The protocol for non-integrated POCT method validation according to CAP and CLIA’88 standards must include accuracy, precision, verification of cut-offs, reportable range and analytical measuring range, POCT inter-instrument comparison and comparison with bench top analyzers placed in the central laboratory(19) (20) (21). Reagent shipments and lot numbers must be validated (22). To determine the appropriate use of non-integrated POCT, an evaluation of each test is necessary to establish the unacceptable turnaround time based on clinical requirements. POCT tests, such as beta hCG and SARS-CoV-2 antigen test are recommended to have a turnaround time of no more than 20 minutes in emergency situations. This allows healthcare professionals to make timely and informed medical decisions.

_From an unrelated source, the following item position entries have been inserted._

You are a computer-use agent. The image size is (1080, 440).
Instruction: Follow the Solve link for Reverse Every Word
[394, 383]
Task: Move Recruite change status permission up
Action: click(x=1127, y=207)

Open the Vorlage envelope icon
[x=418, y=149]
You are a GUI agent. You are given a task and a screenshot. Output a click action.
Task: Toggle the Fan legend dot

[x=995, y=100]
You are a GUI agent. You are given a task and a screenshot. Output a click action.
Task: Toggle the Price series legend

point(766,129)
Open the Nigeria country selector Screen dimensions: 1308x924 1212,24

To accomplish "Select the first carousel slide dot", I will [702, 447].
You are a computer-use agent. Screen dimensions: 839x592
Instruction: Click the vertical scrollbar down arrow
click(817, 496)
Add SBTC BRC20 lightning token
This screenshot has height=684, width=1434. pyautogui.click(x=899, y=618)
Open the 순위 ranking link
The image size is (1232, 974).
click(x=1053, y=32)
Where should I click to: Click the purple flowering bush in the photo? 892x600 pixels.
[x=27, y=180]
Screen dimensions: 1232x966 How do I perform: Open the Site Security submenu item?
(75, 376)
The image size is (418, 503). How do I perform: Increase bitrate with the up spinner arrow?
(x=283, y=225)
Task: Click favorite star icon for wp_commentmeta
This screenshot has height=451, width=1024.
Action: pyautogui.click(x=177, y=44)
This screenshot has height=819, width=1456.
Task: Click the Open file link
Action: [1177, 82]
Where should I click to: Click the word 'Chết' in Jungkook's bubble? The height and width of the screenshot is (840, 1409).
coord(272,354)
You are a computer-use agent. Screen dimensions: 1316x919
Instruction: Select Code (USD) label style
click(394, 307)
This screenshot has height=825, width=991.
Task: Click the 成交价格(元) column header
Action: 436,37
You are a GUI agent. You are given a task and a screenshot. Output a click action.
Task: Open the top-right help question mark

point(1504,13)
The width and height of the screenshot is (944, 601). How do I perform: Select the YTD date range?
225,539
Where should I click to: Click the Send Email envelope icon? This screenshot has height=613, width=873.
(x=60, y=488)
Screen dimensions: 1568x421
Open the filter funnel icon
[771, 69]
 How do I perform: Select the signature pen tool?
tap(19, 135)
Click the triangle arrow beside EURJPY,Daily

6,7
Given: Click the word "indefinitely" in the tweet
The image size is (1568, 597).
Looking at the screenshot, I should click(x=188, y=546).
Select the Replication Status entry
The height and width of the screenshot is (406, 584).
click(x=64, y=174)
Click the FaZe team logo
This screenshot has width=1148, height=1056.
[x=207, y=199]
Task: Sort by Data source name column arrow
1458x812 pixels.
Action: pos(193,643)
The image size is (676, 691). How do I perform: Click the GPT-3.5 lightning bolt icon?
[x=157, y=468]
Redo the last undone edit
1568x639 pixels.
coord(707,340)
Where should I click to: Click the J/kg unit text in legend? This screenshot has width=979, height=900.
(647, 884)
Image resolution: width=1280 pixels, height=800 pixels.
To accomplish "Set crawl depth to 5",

Management of consumables and reagents should be procured in a cost-effective manner for each POCT site. POCT costing must include the fixed capital cost (instrument, proficiency survey cost, service contract for vendor, ancillary infrastructure, etc.) and variable cost (reagent consumption, internal controls, consumables, cartridges) (10) (23).

POCT POLICIES AND PROCEDURES FOR NON-INTEGRATED POCT

As per CLSI guidelines, a quality management system (QMS) approach must be followed for the development of standards and policies for non-integrated POCT. The laboratory director or designee should take responsibility for QC, QA, and test utilization of non-integrated POCT. Every POCT site that performs non-integrated POCT must have written policies and procedures available at the testing sites. The POCT training curriculum should be outlined for every non-integrated POCT by the pathologists or the subject experts and shared with POCT interdisciplinary committee for approval and feedback. Every non-integrated POCT at the institute, as well as its adherence to legal requirements, must be handled by the central laboratory. The central laboratory is responsible for ensuring that the necessary training, quality control (QC), proficiency testing (PT), and validation processes are carried out, confirmed, and documented initially and then on a regular basis.(24).

It should be ensured that the purpose of POCT, i.e. prompt results for prompt patient management, must not be lost and the processes should be simple and easy to follow (25). As noted by Harvey, the mean turnaround time expected by clinicians managing patient in in critical care areas ranges from 5-15 minutes(26). Hence the policies and processes need to be carefully designed keeping this challenge of turnaround time in mind.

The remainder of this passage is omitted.